June 12, 2018/in Archief, Then /by Eloe Kingma

Workshop with Natalie Bookchin, June 29, 15.00-18.00

Organized by Noortje de Leij and Daniel de Zeeuw

“The position that an epoch occupies in the historical process can be determined more strikingly from an analysis of its inconspicuous surface-level expressions than from the epoch’s judgements about itself”. (Siegfried Kracauer, ‘The Mass Ornament’).

In her art practice, Natalie Bookchin interrogates our contemporary digital surface in order to reveal the social realities that lie beneath. Documenting a history of the present, Bookchin’s video montages collect and rearrange found video material from platforms such as YouTube in order to lay bare a complex dialectics between the isolated frames of digital representation and the resulting regulated patterns of generalized bodies (mass ornaments); between the intimate and singular and the public and collective, and between the standardization of expression and the possibility of a common voice.
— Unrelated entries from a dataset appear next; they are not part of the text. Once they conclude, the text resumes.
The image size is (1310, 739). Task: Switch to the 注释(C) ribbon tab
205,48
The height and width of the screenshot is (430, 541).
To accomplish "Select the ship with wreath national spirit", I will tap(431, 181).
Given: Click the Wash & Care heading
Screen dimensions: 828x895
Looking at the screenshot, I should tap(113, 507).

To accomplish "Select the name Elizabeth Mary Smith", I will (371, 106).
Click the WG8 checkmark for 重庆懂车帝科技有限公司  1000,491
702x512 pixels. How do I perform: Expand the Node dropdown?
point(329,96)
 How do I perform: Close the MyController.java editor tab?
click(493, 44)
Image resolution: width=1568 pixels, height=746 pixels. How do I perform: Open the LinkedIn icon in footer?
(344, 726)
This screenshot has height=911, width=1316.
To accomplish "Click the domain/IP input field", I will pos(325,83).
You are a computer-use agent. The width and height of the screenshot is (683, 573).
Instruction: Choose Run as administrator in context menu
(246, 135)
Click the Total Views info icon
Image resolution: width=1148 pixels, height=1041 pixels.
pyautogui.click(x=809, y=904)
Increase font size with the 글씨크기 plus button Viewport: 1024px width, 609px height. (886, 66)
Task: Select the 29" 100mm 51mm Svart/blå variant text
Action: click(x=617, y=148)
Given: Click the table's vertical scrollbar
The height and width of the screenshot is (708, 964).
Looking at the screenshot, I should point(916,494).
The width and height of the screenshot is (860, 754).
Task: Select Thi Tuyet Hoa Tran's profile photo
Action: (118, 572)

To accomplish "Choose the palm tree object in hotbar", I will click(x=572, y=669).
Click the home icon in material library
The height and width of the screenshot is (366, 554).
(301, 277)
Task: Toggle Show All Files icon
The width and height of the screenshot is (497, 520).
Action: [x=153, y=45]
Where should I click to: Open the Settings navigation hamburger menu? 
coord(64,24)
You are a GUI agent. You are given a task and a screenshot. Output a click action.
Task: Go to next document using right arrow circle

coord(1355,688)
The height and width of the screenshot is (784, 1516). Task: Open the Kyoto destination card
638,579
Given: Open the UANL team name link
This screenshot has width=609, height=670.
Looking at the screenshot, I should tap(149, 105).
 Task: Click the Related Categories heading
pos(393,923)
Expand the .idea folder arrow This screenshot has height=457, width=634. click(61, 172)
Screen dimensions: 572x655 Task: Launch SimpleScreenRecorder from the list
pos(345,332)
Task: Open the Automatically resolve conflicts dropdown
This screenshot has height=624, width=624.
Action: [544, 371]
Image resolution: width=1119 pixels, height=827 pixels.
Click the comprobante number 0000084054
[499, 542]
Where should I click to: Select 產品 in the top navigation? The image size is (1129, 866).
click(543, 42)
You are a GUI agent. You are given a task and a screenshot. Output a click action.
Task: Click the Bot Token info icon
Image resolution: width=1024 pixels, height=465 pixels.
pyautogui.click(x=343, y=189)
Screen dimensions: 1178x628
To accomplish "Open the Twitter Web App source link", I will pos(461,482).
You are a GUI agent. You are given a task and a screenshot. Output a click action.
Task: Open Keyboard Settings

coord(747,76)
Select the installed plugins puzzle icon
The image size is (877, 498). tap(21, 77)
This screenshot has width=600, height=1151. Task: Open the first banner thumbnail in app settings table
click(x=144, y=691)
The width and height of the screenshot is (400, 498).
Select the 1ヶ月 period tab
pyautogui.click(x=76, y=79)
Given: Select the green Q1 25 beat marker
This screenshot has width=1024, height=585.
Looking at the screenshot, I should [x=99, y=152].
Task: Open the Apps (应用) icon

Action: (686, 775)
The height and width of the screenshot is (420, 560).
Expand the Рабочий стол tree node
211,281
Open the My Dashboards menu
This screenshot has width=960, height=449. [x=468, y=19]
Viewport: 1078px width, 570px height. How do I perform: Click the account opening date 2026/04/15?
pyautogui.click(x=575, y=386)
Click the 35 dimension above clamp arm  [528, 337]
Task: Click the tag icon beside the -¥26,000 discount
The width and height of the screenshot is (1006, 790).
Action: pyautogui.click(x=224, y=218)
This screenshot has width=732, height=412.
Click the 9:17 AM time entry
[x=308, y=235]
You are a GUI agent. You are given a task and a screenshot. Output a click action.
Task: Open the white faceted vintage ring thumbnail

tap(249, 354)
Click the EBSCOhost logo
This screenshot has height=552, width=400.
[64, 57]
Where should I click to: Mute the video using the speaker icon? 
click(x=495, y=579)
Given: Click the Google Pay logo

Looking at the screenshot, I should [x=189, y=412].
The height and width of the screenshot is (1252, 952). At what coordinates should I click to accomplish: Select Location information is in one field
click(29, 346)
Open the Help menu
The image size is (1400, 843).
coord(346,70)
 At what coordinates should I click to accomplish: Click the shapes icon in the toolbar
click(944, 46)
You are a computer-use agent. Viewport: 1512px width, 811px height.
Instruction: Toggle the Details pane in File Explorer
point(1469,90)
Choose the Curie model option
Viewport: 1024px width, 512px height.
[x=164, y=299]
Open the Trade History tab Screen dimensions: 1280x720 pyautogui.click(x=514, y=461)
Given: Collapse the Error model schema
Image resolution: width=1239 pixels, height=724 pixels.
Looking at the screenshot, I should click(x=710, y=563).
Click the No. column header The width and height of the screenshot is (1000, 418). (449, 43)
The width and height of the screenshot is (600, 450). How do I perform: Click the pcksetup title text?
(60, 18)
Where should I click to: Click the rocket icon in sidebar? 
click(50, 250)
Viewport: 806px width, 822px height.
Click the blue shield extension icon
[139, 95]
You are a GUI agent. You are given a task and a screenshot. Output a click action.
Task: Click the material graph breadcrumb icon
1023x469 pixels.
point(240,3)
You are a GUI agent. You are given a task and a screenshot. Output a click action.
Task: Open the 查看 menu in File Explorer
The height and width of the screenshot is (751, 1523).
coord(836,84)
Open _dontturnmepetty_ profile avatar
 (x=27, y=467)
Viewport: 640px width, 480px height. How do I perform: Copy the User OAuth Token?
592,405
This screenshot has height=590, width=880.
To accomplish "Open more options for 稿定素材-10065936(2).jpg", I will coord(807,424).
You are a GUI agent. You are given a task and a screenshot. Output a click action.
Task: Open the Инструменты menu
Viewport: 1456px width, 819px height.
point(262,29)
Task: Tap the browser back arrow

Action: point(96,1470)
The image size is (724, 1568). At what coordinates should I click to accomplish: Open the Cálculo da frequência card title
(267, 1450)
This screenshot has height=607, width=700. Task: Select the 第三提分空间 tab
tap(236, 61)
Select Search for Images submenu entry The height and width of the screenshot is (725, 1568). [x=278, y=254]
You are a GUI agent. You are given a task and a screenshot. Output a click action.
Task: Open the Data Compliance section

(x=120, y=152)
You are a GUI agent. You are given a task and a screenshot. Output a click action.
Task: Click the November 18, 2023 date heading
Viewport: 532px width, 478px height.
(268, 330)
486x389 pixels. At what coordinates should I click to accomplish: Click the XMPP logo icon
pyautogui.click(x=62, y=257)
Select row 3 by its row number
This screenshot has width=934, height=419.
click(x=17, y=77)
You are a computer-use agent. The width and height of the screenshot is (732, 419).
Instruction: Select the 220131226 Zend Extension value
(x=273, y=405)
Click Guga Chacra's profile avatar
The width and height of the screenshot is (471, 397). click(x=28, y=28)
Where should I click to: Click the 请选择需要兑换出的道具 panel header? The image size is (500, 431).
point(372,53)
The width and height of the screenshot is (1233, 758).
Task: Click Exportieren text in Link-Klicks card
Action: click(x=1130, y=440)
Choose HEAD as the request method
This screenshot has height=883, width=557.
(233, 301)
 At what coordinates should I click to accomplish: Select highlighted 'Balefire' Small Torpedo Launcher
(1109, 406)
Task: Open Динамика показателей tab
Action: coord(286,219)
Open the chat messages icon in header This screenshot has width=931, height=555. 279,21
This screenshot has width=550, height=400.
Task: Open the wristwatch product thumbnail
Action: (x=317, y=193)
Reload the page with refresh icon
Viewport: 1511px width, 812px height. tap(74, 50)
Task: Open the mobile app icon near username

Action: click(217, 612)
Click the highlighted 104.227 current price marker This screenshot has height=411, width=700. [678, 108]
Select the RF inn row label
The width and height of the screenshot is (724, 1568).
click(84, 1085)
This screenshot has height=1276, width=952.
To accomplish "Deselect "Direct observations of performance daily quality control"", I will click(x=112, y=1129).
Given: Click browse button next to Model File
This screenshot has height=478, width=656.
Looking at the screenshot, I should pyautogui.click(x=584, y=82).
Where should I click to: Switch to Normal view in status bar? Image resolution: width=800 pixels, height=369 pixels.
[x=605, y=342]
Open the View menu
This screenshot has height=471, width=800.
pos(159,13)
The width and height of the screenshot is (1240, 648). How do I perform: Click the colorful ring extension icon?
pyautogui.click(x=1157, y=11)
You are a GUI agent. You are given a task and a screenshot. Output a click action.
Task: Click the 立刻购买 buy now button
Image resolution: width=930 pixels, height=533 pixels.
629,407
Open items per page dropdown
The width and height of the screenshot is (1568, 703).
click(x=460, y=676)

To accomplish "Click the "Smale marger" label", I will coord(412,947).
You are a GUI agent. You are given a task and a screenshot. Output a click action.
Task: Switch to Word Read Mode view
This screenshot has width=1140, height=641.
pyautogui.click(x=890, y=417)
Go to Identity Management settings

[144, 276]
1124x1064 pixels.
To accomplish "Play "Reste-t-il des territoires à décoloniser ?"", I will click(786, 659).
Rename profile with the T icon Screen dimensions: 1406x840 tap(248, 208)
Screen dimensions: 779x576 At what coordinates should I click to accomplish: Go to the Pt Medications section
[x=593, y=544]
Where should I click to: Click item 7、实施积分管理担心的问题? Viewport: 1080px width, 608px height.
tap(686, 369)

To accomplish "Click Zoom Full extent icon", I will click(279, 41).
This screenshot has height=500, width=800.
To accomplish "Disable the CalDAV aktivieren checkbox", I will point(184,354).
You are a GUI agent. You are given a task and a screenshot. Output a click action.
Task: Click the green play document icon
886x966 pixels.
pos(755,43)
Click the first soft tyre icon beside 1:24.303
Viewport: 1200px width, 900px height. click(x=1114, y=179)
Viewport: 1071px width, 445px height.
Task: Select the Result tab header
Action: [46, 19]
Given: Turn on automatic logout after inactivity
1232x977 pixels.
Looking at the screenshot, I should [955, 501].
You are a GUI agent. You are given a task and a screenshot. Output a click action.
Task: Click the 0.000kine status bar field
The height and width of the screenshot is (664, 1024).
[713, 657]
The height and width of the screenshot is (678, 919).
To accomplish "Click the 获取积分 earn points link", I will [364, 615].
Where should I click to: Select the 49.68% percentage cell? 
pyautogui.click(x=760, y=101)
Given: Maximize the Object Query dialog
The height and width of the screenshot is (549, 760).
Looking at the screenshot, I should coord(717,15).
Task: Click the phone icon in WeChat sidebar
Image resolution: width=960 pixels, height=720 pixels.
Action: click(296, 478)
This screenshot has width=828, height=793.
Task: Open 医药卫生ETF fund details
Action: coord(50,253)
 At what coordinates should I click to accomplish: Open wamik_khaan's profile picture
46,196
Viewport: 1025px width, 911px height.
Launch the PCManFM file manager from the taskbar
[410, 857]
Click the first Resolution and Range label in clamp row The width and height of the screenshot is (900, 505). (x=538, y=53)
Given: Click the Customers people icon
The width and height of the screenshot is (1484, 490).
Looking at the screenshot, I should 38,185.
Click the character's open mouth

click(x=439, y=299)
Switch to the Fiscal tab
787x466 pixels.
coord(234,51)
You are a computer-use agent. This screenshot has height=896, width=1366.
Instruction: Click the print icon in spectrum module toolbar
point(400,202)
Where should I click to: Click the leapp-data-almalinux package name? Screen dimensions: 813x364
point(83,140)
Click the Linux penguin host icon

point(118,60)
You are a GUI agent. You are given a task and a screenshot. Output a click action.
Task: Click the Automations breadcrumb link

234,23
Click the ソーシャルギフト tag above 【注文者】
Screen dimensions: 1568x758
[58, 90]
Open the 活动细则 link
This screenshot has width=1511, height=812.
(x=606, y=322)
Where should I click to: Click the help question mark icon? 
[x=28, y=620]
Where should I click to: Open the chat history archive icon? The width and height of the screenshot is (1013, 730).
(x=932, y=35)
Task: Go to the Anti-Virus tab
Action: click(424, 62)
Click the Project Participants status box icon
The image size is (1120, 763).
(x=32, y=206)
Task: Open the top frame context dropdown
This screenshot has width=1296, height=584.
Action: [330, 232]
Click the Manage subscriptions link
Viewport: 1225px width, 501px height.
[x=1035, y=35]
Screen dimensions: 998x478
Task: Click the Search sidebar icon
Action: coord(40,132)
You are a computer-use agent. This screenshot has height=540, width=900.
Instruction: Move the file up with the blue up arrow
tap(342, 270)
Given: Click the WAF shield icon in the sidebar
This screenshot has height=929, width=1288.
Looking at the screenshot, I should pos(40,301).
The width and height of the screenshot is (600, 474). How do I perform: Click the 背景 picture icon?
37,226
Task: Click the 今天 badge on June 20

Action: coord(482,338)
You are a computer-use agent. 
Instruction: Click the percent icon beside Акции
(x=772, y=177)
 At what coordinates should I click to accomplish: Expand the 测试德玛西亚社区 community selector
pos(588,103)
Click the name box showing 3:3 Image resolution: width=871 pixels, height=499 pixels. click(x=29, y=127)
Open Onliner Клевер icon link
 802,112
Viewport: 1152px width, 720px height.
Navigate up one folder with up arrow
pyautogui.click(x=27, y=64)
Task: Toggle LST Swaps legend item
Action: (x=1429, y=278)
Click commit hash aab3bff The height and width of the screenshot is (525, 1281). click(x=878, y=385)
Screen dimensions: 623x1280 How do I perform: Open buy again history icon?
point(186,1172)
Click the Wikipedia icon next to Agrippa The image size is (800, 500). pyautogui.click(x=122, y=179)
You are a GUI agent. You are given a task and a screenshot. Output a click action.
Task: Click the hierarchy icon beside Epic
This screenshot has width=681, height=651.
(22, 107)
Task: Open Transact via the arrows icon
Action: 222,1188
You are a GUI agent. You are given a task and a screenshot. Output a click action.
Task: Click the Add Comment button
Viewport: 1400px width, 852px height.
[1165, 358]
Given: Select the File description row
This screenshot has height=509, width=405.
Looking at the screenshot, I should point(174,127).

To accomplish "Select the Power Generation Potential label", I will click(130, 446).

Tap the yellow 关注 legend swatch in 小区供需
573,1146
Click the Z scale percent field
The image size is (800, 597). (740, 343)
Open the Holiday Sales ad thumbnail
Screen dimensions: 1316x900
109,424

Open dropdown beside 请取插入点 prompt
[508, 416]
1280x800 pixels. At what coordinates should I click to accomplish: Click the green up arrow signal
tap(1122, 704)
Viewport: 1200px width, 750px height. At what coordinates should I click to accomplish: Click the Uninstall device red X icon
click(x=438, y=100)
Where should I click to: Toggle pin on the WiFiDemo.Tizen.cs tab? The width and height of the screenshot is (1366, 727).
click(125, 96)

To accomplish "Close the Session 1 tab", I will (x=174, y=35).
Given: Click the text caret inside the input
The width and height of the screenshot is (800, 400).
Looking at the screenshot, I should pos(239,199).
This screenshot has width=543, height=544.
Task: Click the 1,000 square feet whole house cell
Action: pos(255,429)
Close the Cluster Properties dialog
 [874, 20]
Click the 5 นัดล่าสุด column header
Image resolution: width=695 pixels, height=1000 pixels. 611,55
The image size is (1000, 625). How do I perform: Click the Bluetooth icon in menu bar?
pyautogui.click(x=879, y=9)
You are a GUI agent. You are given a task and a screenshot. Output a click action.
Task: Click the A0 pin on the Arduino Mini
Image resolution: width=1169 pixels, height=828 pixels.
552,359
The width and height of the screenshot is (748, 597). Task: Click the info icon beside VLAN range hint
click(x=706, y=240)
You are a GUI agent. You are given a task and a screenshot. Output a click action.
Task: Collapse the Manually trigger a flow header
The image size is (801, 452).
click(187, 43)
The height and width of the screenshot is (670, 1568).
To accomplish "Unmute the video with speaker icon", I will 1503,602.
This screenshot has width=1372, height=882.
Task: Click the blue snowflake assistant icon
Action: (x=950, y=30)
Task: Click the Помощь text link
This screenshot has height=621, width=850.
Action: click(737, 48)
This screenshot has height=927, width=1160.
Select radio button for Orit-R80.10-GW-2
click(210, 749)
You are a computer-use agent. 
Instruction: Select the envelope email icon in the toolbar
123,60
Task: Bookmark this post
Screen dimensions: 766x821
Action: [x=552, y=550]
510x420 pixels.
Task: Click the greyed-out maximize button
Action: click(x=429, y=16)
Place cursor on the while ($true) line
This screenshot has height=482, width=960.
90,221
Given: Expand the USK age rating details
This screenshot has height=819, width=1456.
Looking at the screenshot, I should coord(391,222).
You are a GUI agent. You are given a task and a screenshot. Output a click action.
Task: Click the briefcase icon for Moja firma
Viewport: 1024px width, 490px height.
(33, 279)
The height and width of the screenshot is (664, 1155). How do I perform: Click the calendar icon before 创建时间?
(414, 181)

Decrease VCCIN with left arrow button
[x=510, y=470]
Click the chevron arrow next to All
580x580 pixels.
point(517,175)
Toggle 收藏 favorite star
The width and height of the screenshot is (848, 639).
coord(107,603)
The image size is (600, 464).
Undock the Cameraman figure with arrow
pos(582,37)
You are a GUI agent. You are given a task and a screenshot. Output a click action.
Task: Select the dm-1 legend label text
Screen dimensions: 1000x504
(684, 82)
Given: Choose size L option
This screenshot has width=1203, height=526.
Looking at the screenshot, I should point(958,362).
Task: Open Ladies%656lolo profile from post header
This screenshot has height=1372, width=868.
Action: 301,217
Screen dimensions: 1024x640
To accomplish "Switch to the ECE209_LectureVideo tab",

On June 28, Bookchin will speak about her work and show her latest film Now he’s out in public and everyone can see. On June 29, we will have the opportunity to dive deeper into Bookchin’s work and the issues she addresses. Karen Archey (Stedelijk museum), Zachary Formwalt (artist and filmmaker), Johan Hartle (Karlsruhe University of Arts and Design), and Daniel de Zeeuw (University of Amsterdam) will engage with Bookchin’s work and the larger themes it addresses to provide a starting point for discussion. We will focus on

  • The collective contestation of identity online;
  • Individual, mass and collectivity in the digital age;
  • Mediatization and representation of self and social collectives;
  • The aesthetics of Post-Fordist labor conditions.
  • Fractured masses and the semblance of unity

The workshop will be in English and is open to everyone. We particularly encourage ResMa, PhD students, and postdocs to participate.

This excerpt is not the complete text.